_ACTIVITY_
Determine how many lines below include the string "Service". Reply with the number only.

_Entries taken from a collection_
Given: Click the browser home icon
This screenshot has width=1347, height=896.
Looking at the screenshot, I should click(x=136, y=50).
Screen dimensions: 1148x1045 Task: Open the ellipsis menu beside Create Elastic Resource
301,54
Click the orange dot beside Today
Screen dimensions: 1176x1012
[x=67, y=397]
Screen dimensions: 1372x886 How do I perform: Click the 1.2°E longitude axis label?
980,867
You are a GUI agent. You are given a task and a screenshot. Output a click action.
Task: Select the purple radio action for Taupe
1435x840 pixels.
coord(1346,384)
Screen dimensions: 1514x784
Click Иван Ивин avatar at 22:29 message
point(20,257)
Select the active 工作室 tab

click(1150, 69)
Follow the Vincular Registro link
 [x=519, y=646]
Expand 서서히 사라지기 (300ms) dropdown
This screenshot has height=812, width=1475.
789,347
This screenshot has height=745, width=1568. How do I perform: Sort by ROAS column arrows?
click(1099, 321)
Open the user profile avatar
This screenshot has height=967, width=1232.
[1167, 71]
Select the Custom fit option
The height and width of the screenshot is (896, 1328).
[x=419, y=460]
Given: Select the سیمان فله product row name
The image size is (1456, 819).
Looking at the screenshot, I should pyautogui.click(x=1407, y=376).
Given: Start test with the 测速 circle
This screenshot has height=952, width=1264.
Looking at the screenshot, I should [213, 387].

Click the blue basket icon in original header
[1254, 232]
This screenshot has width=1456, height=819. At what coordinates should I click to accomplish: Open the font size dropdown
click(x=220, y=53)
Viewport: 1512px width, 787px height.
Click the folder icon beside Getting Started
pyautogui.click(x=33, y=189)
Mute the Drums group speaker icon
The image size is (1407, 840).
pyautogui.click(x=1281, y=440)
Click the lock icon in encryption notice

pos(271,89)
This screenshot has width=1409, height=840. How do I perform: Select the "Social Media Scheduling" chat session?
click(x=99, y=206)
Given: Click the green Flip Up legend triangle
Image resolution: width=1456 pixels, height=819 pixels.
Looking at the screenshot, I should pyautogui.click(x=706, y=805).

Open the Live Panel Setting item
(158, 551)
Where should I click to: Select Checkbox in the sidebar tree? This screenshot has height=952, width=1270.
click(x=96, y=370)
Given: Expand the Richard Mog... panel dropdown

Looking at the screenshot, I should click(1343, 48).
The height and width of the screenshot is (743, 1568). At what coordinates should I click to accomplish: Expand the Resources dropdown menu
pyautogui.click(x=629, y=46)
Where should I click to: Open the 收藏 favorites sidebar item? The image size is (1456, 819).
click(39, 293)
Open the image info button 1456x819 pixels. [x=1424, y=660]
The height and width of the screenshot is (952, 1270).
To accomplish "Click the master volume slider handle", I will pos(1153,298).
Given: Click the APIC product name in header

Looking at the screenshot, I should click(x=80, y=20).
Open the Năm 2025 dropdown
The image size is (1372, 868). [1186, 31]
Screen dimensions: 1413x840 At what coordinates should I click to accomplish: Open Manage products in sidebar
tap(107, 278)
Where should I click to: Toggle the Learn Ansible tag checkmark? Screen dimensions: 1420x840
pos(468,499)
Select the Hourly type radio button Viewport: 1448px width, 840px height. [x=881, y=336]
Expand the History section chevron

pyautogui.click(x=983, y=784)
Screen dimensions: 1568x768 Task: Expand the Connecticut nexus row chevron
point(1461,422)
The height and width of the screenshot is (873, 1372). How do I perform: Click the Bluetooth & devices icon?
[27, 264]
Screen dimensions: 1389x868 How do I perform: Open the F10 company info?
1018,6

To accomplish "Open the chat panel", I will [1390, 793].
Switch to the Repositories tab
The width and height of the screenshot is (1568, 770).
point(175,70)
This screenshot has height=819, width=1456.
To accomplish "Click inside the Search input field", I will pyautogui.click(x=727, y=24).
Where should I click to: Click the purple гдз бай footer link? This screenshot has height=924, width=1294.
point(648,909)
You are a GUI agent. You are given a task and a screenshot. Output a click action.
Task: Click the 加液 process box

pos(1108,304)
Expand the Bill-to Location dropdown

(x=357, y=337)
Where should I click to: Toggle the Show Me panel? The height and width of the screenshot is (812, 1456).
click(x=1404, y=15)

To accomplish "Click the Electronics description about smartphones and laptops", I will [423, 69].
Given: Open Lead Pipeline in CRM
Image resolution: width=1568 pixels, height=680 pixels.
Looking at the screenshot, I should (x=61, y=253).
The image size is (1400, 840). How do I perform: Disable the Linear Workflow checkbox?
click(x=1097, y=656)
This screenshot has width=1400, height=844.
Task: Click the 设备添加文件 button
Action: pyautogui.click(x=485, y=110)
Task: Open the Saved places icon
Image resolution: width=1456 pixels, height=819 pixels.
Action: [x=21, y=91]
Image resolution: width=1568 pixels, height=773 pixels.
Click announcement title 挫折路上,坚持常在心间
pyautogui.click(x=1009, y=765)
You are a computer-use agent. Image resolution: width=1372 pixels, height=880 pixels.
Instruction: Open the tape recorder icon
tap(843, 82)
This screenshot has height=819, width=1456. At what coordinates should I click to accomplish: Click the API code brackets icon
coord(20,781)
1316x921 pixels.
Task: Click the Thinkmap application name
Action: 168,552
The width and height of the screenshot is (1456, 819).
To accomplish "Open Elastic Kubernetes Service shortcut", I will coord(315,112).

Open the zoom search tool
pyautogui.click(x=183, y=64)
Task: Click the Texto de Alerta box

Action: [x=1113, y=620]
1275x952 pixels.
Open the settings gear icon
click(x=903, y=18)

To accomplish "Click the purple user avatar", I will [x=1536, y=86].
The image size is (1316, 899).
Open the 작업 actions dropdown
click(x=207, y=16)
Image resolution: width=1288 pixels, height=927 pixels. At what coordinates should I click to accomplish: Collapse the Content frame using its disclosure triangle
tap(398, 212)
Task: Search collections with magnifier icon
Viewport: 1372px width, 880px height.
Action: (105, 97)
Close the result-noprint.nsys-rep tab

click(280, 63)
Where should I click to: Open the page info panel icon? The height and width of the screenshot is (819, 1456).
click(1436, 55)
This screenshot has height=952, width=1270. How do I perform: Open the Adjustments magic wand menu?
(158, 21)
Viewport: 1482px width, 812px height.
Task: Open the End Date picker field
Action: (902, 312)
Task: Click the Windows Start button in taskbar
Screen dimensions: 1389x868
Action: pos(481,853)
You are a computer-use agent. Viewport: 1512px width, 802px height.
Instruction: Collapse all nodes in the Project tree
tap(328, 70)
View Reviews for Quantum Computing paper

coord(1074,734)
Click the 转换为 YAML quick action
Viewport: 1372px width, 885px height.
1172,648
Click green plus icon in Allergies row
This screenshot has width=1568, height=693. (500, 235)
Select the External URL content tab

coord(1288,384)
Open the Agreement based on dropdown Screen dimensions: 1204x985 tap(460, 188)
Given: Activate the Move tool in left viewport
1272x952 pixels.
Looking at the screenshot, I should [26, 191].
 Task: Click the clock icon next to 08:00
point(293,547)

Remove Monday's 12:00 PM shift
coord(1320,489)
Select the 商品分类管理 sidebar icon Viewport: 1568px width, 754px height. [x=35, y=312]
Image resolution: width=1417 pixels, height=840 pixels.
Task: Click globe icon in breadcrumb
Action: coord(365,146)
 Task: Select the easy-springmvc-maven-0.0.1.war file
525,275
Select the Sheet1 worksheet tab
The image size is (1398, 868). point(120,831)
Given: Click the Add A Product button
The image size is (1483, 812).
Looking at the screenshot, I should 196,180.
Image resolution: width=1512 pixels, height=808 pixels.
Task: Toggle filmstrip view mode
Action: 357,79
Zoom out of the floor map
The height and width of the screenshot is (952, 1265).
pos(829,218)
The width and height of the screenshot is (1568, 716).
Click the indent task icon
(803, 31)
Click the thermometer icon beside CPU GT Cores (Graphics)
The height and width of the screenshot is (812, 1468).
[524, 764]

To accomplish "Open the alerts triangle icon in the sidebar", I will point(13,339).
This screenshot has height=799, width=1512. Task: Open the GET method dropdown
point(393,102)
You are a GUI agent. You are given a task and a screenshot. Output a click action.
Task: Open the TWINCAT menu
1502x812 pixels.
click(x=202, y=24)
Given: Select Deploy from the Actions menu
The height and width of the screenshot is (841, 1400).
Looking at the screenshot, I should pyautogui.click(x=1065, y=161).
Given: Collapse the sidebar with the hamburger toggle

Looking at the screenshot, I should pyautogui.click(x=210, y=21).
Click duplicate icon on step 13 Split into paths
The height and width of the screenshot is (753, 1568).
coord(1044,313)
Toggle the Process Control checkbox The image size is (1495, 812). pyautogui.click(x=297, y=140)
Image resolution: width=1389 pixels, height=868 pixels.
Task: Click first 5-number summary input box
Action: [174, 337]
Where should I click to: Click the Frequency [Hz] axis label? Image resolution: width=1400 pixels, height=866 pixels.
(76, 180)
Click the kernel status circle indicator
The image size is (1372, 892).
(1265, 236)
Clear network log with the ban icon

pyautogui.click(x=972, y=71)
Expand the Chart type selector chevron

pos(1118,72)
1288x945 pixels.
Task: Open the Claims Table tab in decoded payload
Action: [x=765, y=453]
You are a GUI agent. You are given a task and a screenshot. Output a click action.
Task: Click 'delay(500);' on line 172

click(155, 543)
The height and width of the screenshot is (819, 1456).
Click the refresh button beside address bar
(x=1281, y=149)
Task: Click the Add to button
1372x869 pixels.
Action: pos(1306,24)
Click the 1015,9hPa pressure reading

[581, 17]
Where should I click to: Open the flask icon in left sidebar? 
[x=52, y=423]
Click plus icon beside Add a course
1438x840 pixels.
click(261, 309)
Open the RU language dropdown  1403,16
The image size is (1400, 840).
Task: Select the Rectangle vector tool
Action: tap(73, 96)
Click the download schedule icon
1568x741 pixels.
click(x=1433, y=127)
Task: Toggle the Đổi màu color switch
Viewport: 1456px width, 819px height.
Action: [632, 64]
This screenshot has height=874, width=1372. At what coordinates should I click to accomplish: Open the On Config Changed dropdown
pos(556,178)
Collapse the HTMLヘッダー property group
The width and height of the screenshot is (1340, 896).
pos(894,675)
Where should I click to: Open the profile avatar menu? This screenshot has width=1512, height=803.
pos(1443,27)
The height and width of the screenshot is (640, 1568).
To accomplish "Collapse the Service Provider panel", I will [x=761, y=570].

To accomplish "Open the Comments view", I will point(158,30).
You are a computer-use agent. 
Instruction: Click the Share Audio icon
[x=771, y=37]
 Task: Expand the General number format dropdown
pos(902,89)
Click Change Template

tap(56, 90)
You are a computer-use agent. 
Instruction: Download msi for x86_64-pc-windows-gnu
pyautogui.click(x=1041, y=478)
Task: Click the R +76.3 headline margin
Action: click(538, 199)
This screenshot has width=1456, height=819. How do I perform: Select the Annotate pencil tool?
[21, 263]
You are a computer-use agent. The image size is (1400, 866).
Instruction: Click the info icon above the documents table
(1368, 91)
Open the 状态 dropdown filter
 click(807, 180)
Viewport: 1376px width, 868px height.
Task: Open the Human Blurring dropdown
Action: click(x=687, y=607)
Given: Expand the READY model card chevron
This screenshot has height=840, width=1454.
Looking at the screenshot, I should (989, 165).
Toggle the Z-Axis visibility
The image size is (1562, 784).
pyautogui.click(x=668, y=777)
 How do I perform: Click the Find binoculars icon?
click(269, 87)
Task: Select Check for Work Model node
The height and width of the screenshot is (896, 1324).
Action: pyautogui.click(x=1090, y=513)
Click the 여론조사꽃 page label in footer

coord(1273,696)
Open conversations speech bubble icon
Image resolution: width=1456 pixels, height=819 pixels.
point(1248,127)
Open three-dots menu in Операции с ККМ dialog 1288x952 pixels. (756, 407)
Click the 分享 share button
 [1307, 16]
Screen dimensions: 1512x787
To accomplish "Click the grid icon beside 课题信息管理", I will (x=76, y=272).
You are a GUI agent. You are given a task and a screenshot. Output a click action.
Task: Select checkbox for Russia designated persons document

_RESULT_
2